++++ Excerpt to read ++++

With finance minister O Panneerselvam given temporary charge of the chief minister's portfolios, it has been ensured that the government does not seem like it is on auto pilot mode.

1984 seems to be repeat mode in 2016. In May this year, Jayalalithaa followed in her film and political mentor MG Ramachandran's footsteps by winning a second consecutive term.

MGR had done so in 1984, after which it was always a case of the incumbent getting voted out. The manner in which Jayalalithaa's hospitalisation has played out resembles MGR's 32 years ago.

Then too, MGR did not vacate his chair for any other leader. That despite MGR staying in hospital, first in Chennai at the same Apollo Hospital and then in US for four months. The AIADMK has chosen to repeat the same template.

Apollo Hospitals has already indicated that the CM will have to stay longer though no time is specified yet. Opposition parties in Tamil Nadu are in wait and watch mode, not wanting to take a step wrong lest it turn into sympathy for Jayalalithaa. 

But the anxiety in Tamil Nadu's political theatre, despite the outwardly sense of calm, is only increasing. Part of the reason is the lack of credible information about the CM's real condition.

What is worrying is that the last two medical bulletins have not mentioned anything about an improvement in her condition and only talk about Jayalalithaa being given passive physiotherapy and continuation of respiratory support.

++++ Supplied records ++++

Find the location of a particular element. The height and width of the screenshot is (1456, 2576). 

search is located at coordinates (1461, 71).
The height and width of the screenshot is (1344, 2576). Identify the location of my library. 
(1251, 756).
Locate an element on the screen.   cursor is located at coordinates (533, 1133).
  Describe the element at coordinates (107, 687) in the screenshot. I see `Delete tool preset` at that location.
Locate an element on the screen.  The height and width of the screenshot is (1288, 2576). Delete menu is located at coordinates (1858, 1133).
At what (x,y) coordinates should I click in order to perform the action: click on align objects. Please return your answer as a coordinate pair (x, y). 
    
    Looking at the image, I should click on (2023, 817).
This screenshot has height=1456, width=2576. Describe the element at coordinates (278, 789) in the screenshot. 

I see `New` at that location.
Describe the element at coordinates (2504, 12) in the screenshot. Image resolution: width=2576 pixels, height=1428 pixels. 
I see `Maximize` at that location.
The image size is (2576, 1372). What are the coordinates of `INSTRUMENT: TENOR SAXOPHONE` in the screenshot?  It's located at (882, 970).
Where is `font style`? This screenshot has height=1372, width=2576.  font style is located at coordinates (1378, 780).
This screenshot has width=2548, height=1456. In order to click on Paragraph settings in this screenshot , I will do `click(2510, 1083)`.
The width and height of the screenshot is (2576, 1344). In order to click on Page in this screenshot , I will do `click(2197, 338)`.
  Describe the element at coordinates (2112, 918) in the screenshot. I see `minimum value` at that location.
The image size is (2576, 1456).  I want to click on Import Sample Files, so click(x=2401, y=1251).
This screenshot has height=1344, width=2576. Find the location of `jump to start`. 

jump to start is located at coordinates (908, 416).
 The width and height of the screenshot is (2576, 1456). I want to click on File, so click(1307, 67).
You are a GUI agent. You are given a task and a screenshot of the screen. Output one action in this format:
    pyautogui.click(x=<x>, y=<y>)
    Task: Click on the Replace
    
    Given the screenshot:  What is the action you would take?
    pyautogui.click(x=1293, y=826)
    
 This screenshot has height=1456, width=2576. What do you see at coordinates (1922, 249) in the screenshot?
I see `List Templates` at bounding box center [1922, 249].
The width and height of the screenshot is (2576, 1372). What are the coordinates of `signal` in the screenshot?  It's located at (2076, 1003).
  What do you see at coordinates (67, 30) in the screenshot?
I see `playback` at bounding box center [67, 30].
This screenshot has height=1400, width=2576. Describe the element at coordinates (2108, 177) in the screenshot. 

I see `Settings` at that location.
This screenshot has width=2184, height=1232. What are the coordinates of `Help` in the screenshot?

++++

Work item: Set down the passage on Jayalalithaa's hospitalization word for word, starting with "MGR had done" and going on through "the same template.".

Written reply:
MGR had done so in 1984, after which it was always a case of the incumbent getting voted out. The manner in which Jayalalithaa's hospitalisation has played out resembles MGR's 32 years ago.

Then too, MGR did not vacate his chair for any other leader. That despite MGR staying in hospital, first in Chennai at the same Apollo Hospital and then in US for four months. The AIADMK has chosen to repeat the same template.